In March 2023, Florida enacted House Bill 837, which applies to causes of action accruing on or after March 24, 2023. The law reduced the statute of limitations for negligence-based personal injury claims from four years to two years and replaced pure comparative negligence with a modified comparative negligence system. Under the change in the statute of limitations, an injured party has less time now to bring their claims, making contacting an attorney earlier even more important to avoid the risk of having their case be barred as untimely.
The second change is especially significant in practice. Under the modified comparative negligence system, an injured party may be barred from recovering damages if they are found to be more than 50% at fault. Under the old system, an injured person could recover damages even if they were partially at fault. Under the new system, if an insurance company or jury finds you more than 50 percent responsible for your own injury, you recover nothing. Not a reduced amount — nothing. Insurance adjusters are aware of the revised fault rules, and fault allocation has become a more significant factor in claim valuation under Florida’s modified comparative negligence system. The more fault they can shift onto you, the less they owe — and if they push your share past 50 percent, their obligation disappears entirely. This makes how your case is investigated, documented, and presented from the very first days after an accident more consequential than it has ever been in Florida. Evidence gathered early, before it disappears or is disputed, can be the difference between full compensation and nothing.
At Lusko Law, we have spent over a decade fighting for injured clients in Escambia and Santa Rosa Counties. We understand how Florida’s reformed tort landscape affects real people pursuing real claims. We investigate thoroughly, document carefully, and build cases that are designed to withstand the fault-shifting strategies that insurance companies now deploy as a matter of routine. Justin Lusko is a trial attorney who has taken more than 55 cases to jury verdict — and when an insurance company refuses to offer fair compensation, he is fully prepared to take your case to trial.
What Personal Injury Claims Cover
Personal injury law in Florida covers a wide range of situations in which one party’s negligence, recklessness, or intentional misconduct causes harm to another.
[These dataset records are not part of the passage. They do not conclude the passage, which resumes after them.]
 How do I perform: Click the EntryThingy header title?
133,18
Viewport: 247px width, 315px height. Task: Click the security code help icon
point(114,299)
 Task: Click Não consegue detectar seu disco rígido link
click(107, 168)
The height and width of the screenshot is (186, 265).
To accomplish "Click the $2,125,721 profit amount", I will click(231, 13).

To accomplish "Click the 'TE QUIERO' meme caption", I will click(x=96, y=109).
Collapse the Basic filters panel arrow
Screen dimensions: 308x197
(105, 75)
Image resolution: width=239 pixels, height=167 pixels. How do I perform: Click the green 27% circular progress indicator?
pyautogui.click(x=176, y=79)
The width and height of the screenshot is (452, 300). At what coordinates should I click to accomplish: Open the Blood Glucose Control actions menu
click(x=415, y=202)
The cases we handle at Lusko Law include, but are not limited to:
Vehicle accidents — including car crashes, truck collisions, motorcycle accidents, rideshare incidents, and pedestrian and bicycle accidents. Florida is consistently ranked among the states with the highest pedestrian fatality rates in the United States, according to national roadway safety studies. Motorcycle crashes in Escambia County and the greater Pensacola area frequently result in serious injuries or fatalities, reflecting the high vulnerability of motorcyclists in roadway collisions.
Premises liability — injuries caused by unsafe conditions on someone else’s property, including slip and falls in stores, restaurants, parking lots, and other commercial or residential spaces. Property owners in Florida owe a duty of care to lawful visitors, and when they fail to maintain safe conditions or warn of known hazards, they can be held liable for the consequences.
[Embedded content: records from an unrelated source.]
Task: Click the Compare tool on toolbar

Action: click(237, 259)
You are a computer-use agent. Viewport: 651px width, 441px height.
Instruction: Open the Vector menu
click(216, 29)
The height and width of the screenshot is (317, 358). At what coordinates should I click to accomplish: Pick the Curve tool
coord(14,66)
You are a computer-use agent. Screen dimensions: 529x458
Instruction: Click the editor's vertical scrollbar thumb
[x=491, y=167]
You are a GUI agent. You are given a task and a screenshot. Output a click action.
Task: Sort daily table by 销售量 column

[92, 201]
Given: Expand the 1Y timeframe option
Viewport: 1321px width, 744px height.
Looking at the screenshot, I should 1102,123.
Dog bites and animal attacks — Florida law generally imposes strict liability on dog owners for injuries their animals cause under Florida Statute § 767.04, although certain defenses—such as comparative negligence or trespassing—may affect recovery. These injuries can be severe, particularly for children.
Product liability — injuries caused by defective or unreasonably dangerous products, whether the defect exists in the design, the manufacturing, or the failure to provide adequate warnings. Manufacturers, distributors, and retailers may all bear responsibility.
Negligent security — injuries caused by inadequate security measures on commercial properties, including assaults, robberies, and other violent crimes that a property owner should have taken reasonable steps to prevent.
Our Personal Approach
No two personal injury cases are the same, and no client’s experience of their injury is the same. At Lusko Law, our approach starts with a genuine conversation — about what happened, how it has affected your life, what your recovery looks like, and what you need to move forward. We listen before we advise, and we advise honestly. If we do not believe your case has merit, we will tell you. If we believe you have a strong claim, we will tell you that too, and explain exactly what pursuing it will involve.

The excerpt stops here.